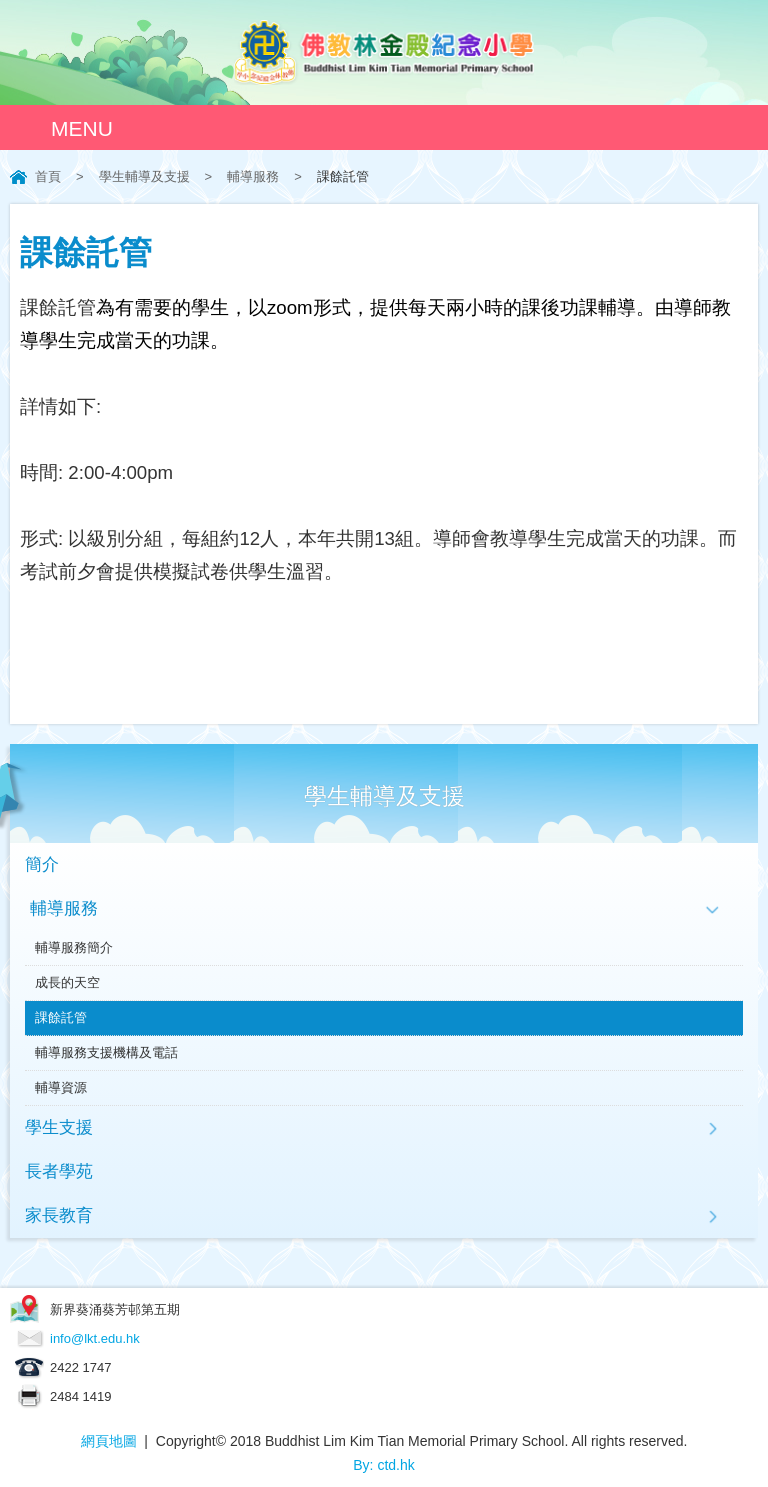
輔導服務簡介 (74, 947)
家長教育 (59, 1215)
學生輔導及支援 (144, 176)
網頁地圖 (109, 1441)
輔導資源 (61, 1087)
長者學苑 (59, 1171)
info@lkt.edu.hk (95, 1338)
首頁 (48, 176)
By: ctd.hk (383, 1465)
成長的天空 (67, 982)
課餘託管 (61, 1017)
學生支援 (59, 1127)
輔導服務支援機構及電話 (106, 1052)
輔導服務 (253, 176)
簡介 (42, 864)
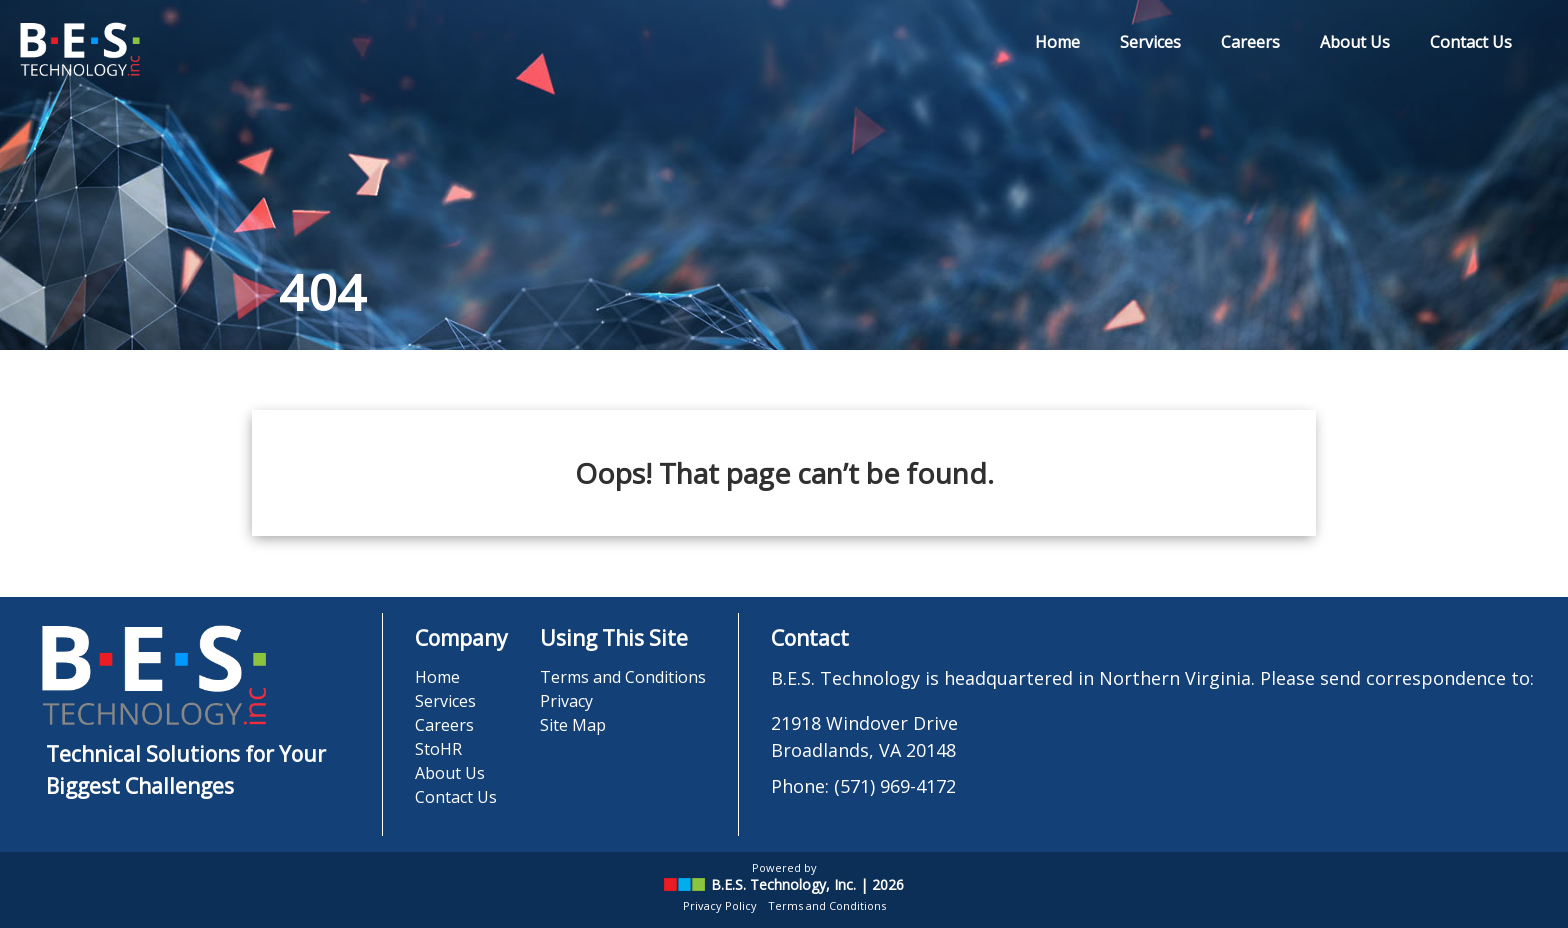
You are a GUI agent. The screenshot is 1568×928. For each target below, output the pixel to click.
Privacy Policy (720, 905)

◇ ◇ ◇

## REQUIRED TASK
Reproduce every row above verbatim, leaving out the pictures.

## THE REPLY
輔導服務簡介 (74, 947)
家長教育 (59, 1215)
學生輔導及支援 (144, 176)
網頁地圖 (109, 1441)
輔導資源 (61, 1087)
長者學苑 (59, 1171)
info@lkt.edu.hk (95, 1338)
首頁 (48, 176)
By: ctd.hk (383, 1465)
成長的天空 (67, 982)
課餘託管 (61, 1017)
學生支援 (59, 1127)
輔導服務支援機構及電話 (106, 1052)
輔導服務 (253, 176)
簡介 (42, 864)
You are a GUI agent. The screenshot is 1568×928. For each target below, output the pixel to click.
Privacy Policy (720, 905)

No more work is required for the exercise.